> **Data extracts**:
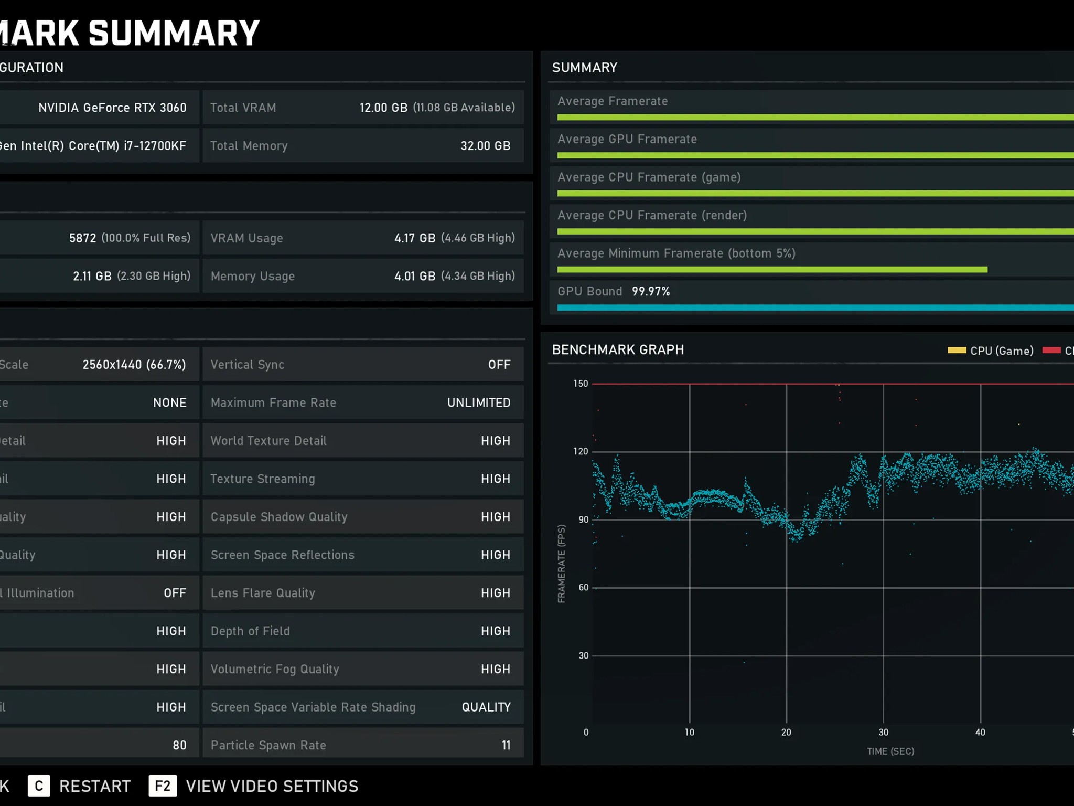Click the Average Minimum Framerate bar

tap(772, 269)
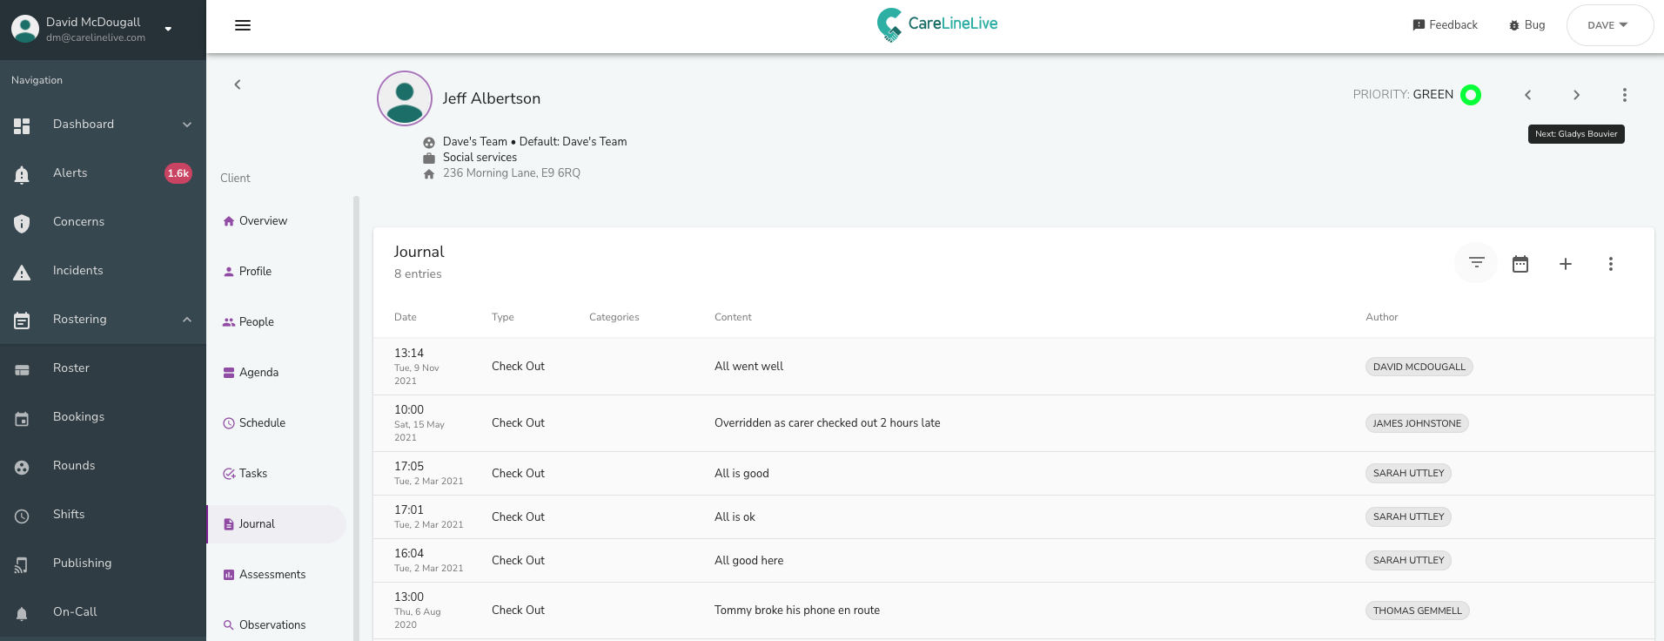Open client header three-dot menu

coord(1625,95)
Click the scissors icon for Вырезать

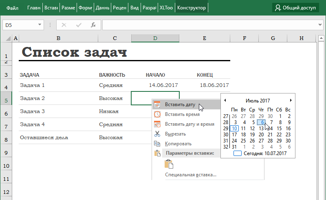click(x=157, y=134)
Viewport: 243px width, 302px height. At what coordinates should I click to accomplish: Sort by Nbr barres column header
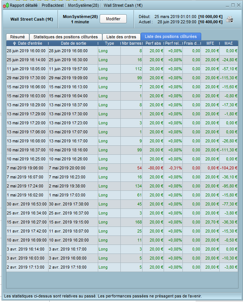coord(132,44)
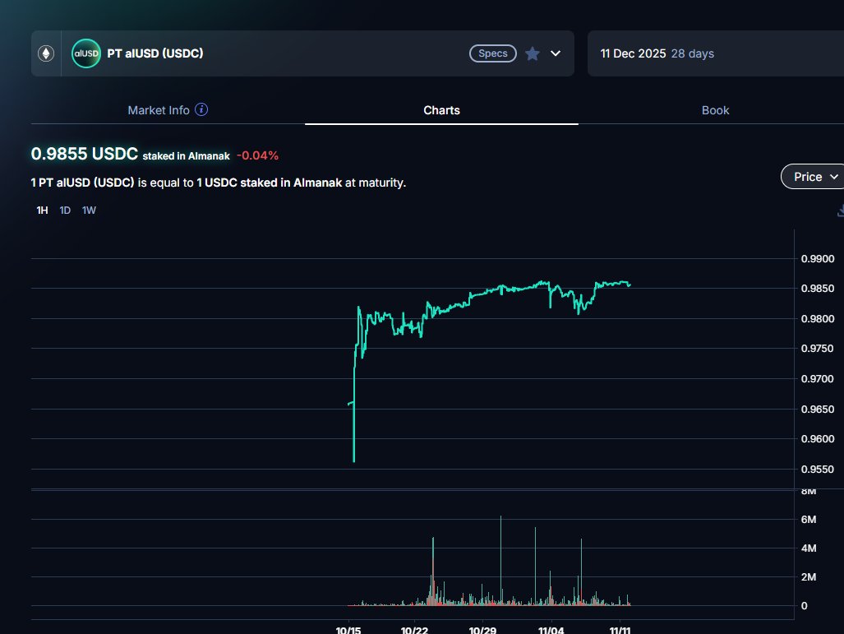Open the Market Info tooltip icon

point(201,110)
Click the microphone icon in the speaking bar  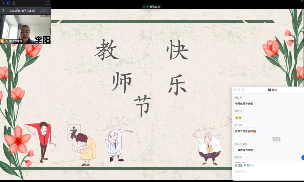4,11
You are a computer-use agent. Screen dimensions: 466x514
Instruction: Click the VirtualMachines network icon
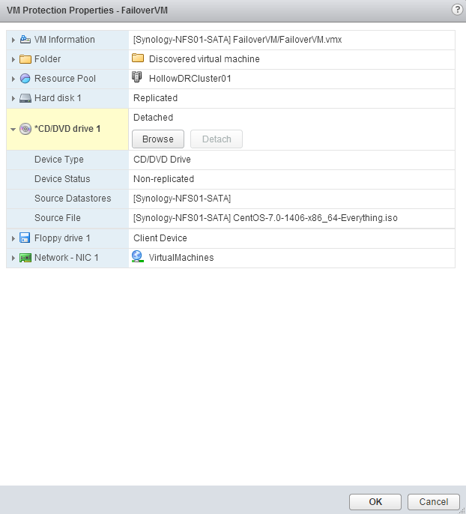tap(138, 257)
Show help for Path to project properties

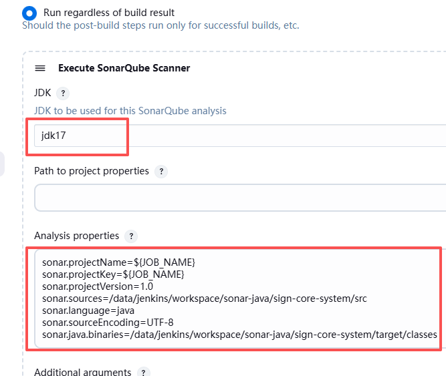160,172
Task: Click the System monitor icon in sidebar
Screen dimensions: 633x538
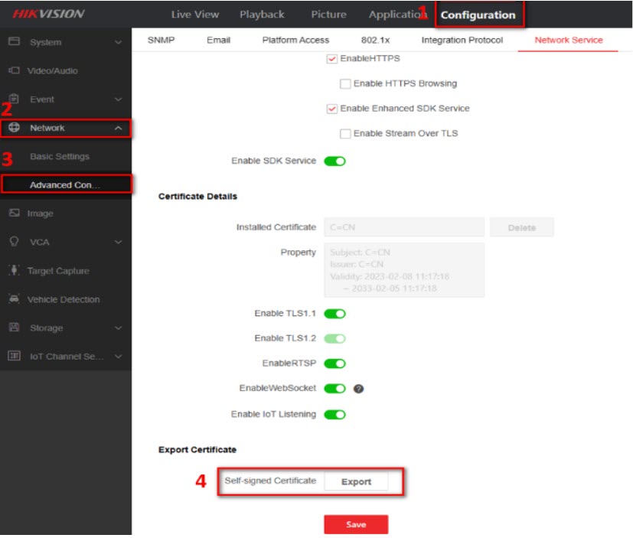Action: pos(14,42)
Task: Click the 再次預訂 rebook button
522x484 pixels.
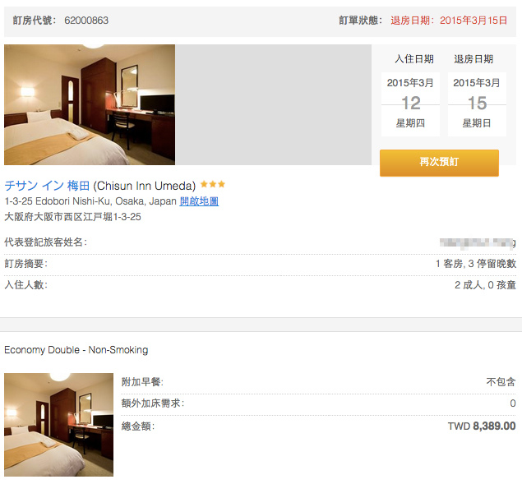Action: 439,163
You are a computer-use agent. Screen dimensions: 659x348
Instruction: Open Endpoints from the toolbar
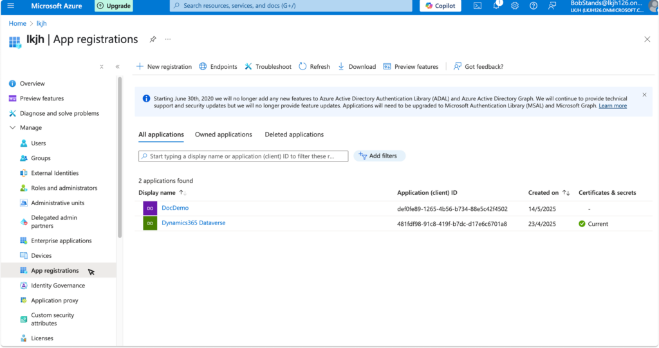(218, 67)
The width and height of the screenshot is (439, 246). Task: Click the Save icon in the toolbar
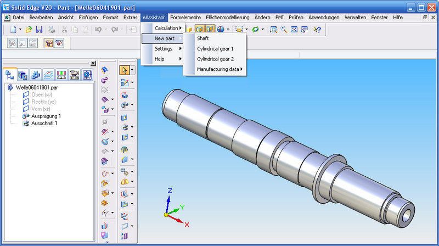(x=39, y=29)
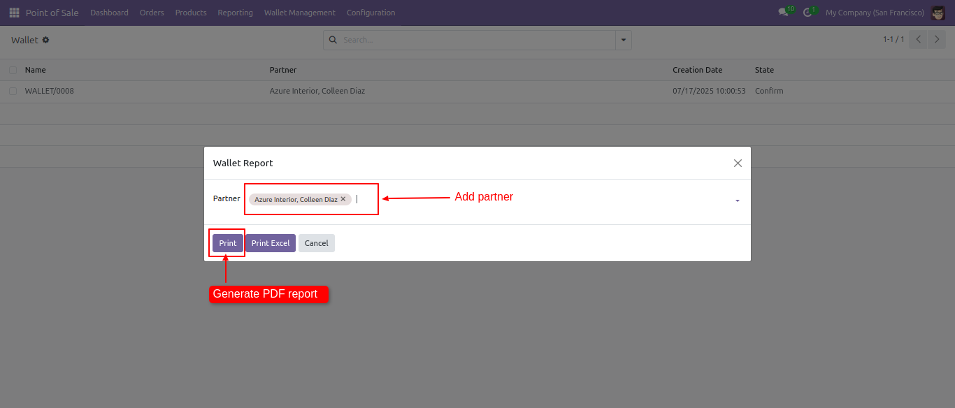Check the WALLET/0008 row checkbox
955x408 pixels.
(13, 91)
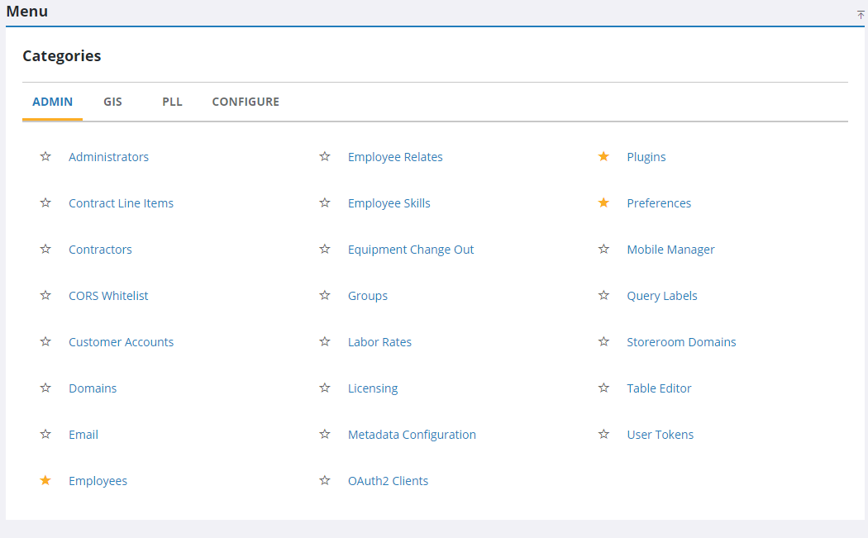Select the CONFIGURE tab
The height and width of the screenshot is (538, 868).
tap(246, 102)
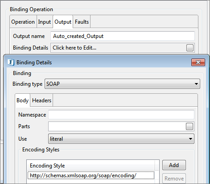
Task: Select the Output tab
Action: [x=63, y=22]
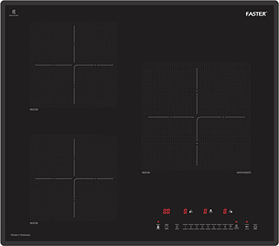279x246 pixels.
Task: Tap the large inverter booster zone crosshair
Action: [197, 117]
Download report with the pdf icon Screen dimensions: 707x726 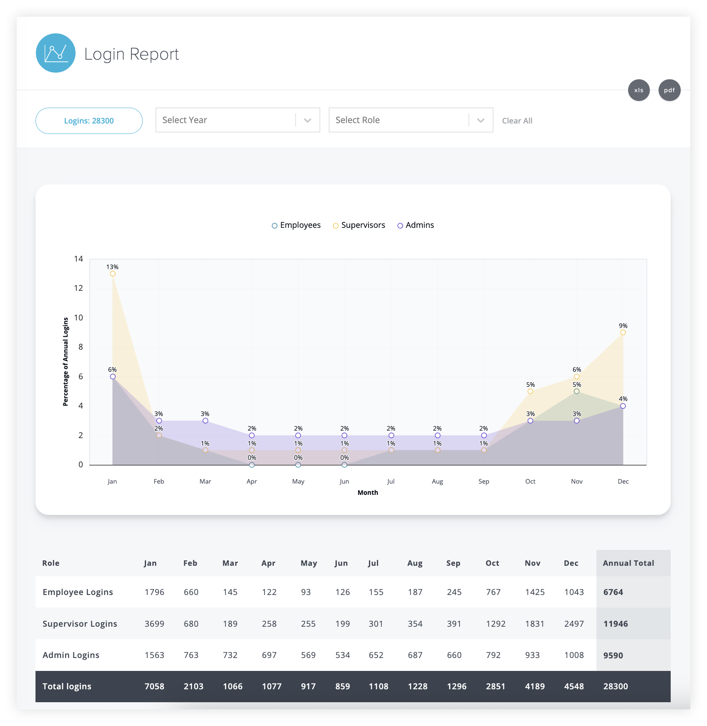tap(669, 90)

> **Task objective**: Look over the entries above and tally the lines containing the string "computer"; the answer is that total only.

> **Written reply**: 2